Friday, October 5, 2012

One bad decision leads to 23 years in prison.

The Journal-Times in Racine, Wisconsin has a story that shows how one instant can change everything.

Albert Paragamian was an 88-year-old World War II combat veteran who was pulling out of a parking stall of Wheaton Franciscan-All Saints hospital on his way to meet his wife of 47 years as she was transferred from the hospital to a nursing home.  Richard Lewis was a 23-year-old man, on probation and driving without a driver's license, when Mr. Paragamian's car bumped the car Mr. Lewis was in.  Neither car was damaged.

As sometimes happens in fender benders--even those where no fenders are actually bent--temper(s) flared.  Although he denies doing so, a jury found that Mr. Lewis struck Mr. Paragamian in the eye.  The blow caused Mr. Paragamian to fall and hit his head on the pavement.  Mr. Lewis, apparently because he was on probation and worried about police contact, fled the scene when Mr. Paragamian fell.

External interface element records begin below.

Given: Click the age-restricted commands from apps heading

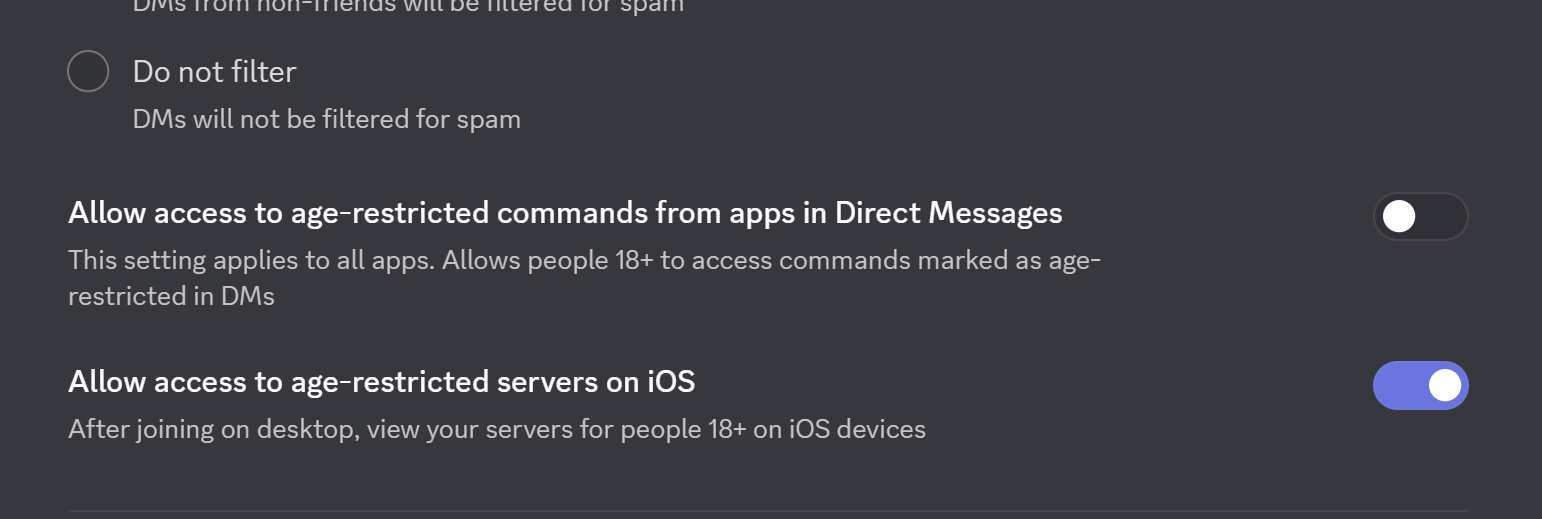Looking at the screenshot, I should pyautogui.click(x=564, y=213).
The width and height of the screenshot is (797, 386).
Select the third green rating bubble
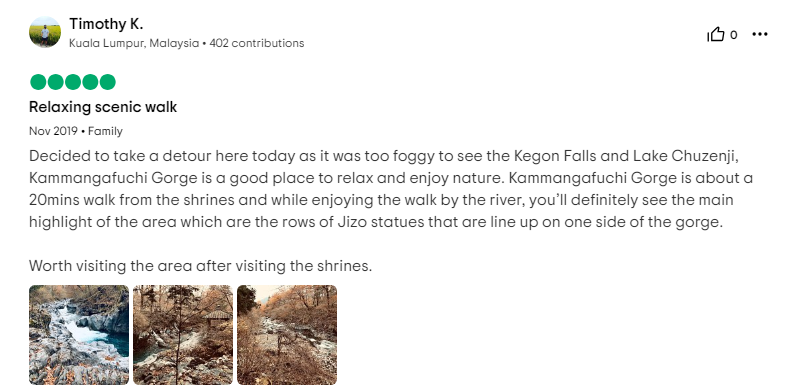pyautogui.click(x=73, y=82)
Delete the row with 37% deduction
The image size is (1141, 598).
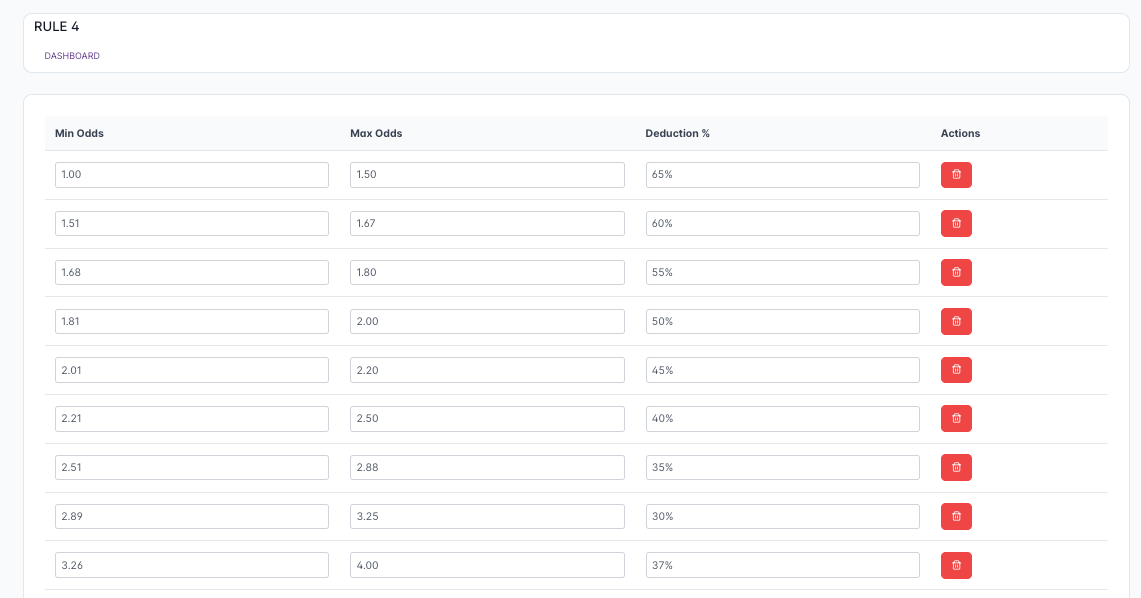coord(955,565)
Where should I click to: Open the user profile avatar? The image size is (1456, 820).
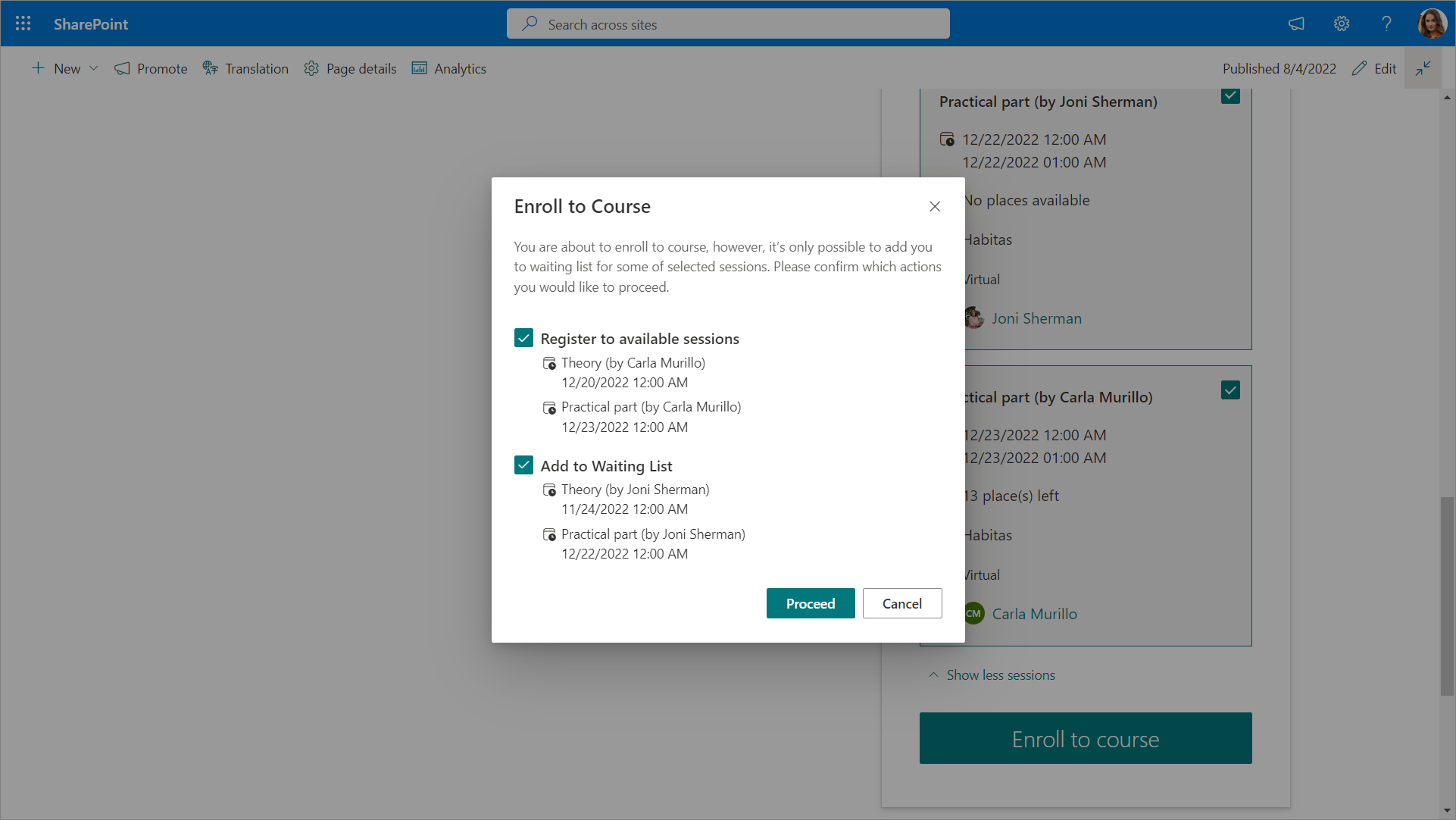[x=1432, y=23]
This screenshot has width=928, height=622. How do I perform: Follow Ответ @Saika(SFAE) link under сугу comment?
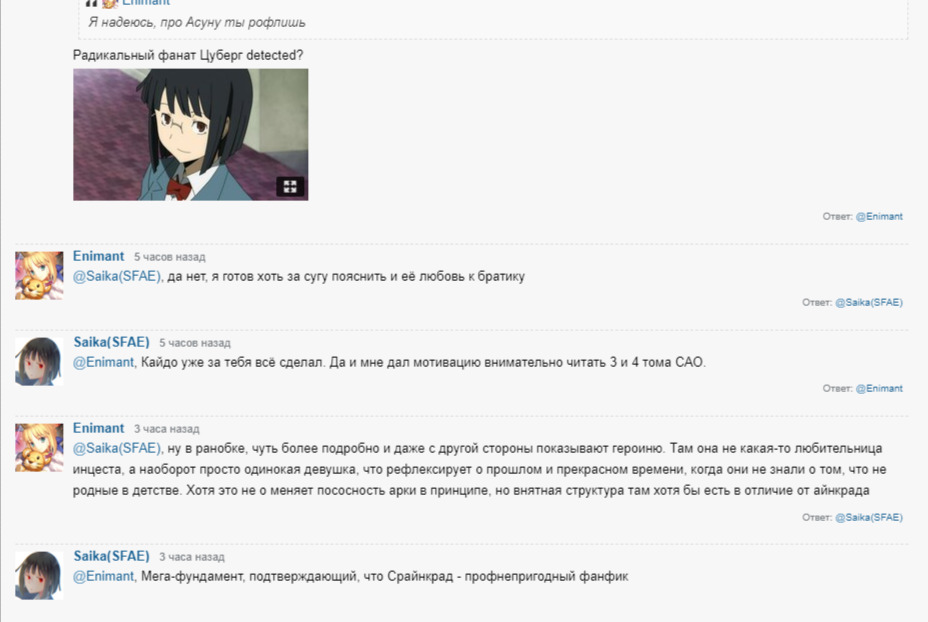tap(869, 302)
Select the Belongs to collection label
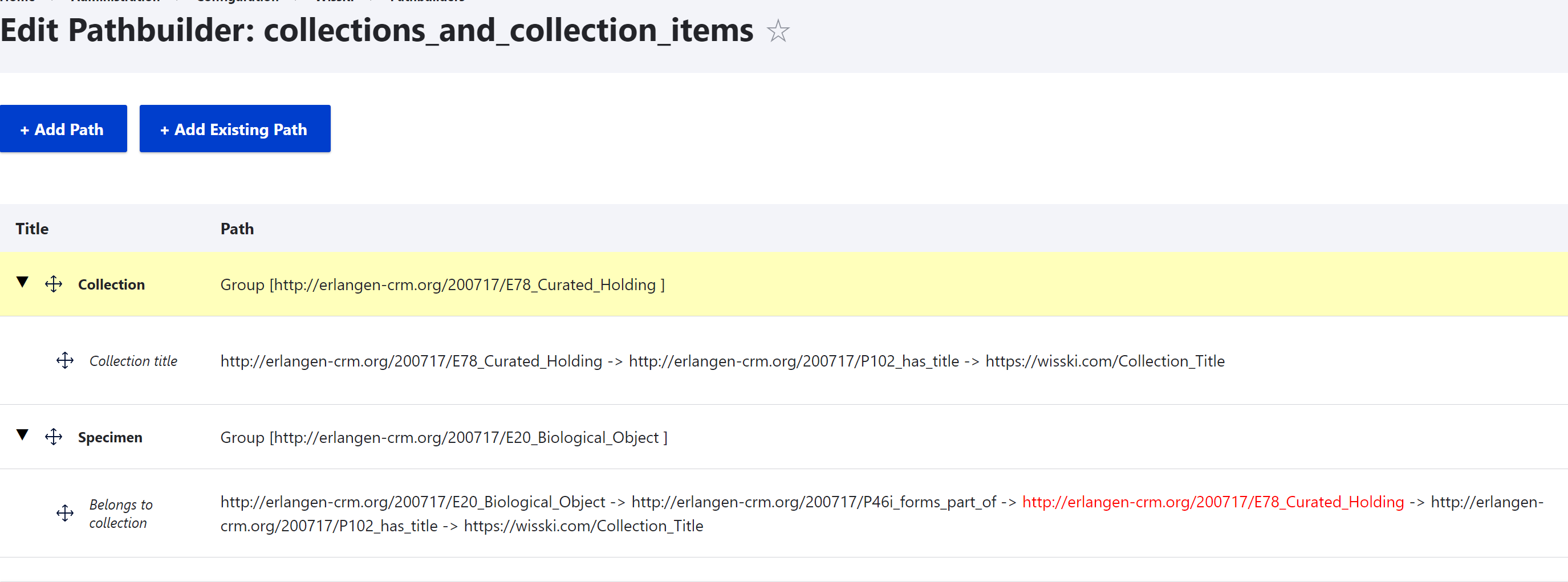 coord(120,513)
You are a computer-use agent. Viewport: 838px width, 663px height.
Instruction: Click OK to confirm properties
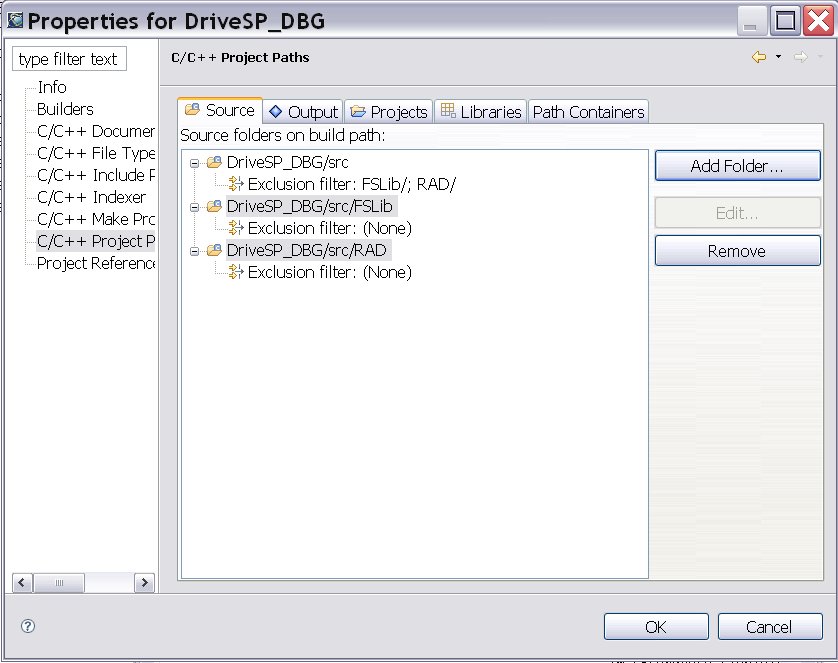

When Mr. Paragamian did not arrive at the nursing home, the nursing home began calling around to try find him.  Mr. Paragamian was found lying next to his car (which was still halfway out of the parking stall).  Mr. Paragamian's skull was fractured from hitting the pavement and blood was seeping into his brain. He died seven days later.  Mr. Lewis was apprehended and convicted of battery to the elderly and felony murder.
Yesterday afternoon, Racine County Circuit Judge Tim Boyle sentenced Mr. Lewis to 23 years in prison to be followed by 10 years of supervised release.  Although I don't know if this was the calculus used by Judge Boyle in determining the sentence, Mr. Lewis will be in prison for the same period of time he was alive prior to punching Mr. Paragamian.  Yet, as Mr. Paragamian's brother noted, the sentence is "never enough when you lost someone."  Mr. Paragamian's daughter echoed that sentiment when she said that sentence was a "relief" but "it doesn’t ultimately alleviate any of our pain.”     

I do not know why a person gets so angry that they punch someone 65 years their senior.  I expect that Mr. Lewis would like to get a do-over on the moment that he decided it would be a good idea to get out of his car and yell at (and then punch) Mr. Paragamian about the accident.  I imagine that Mr. Lewis will think about that a lot over the next 23 years.  Unfortunately, as this case demonstrates, there are times when you cannot get a second chance to rethink a decision made in anger.  Although it can be hard to do, being kind when one is angry at someone is almost always the better course of action.  Mr. Paragamian's family undoutedly wishes Mr. Lewis had learned that lesson prior to their meeting in a hospital parking lot.

1 comment:

  1. Wow. Criminal sentences in this country are just insane.